- Records provided:
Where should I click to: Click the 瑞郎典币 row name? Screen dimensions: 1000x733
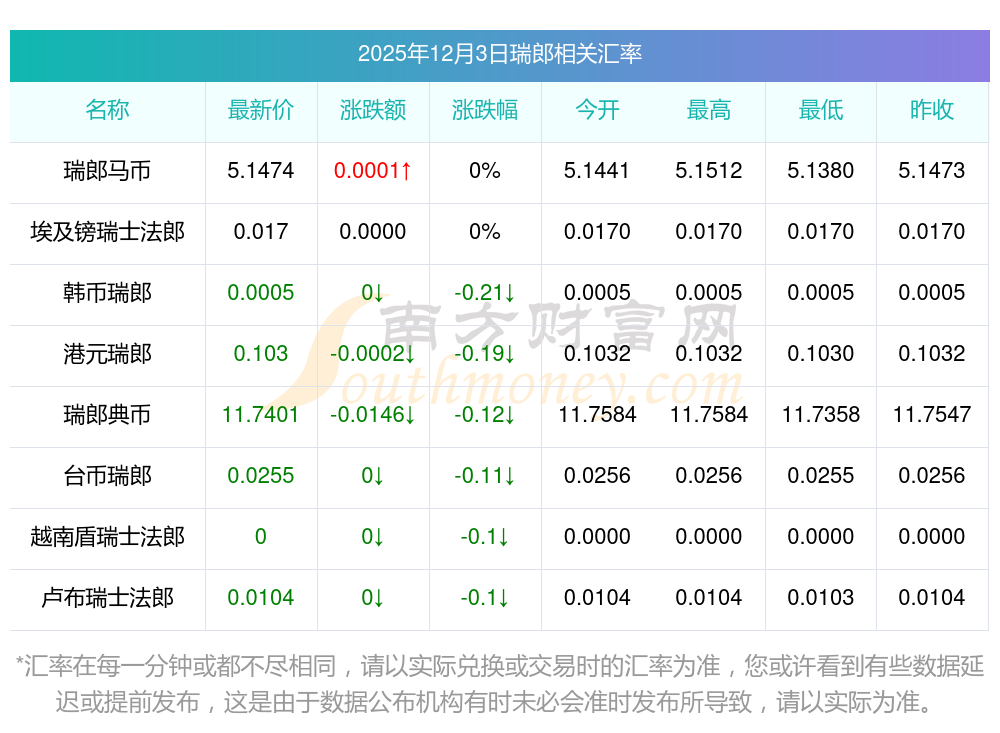coord(107,415)
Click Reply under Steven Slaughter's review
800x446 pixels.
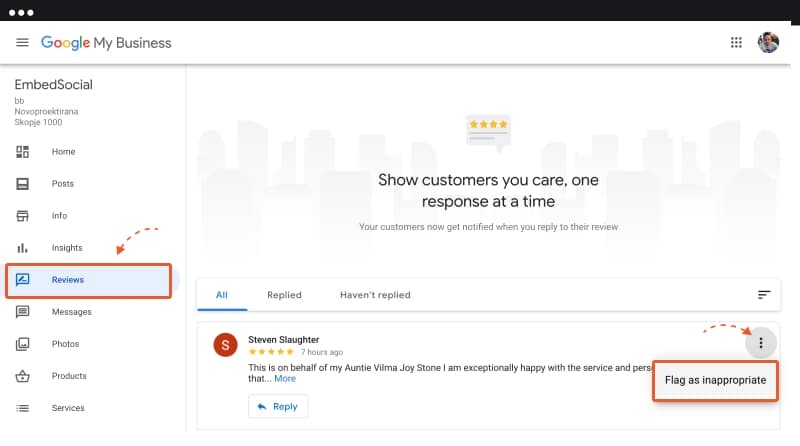(x=278, y=407)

- Goal of the exercise:
Please update the lines above by putting "Screen size" wherever "Screen dimensions" appears, changing nothing else. Leave the pictures out of your answer.

- Completed exercise:
Where should I click to: Click the 瑞郎典币 row name? Screen size: 1000x733
coord(107,415)
Click Reply under Steven Slaughter's review
800x446 pixels.
(x=278, y=407)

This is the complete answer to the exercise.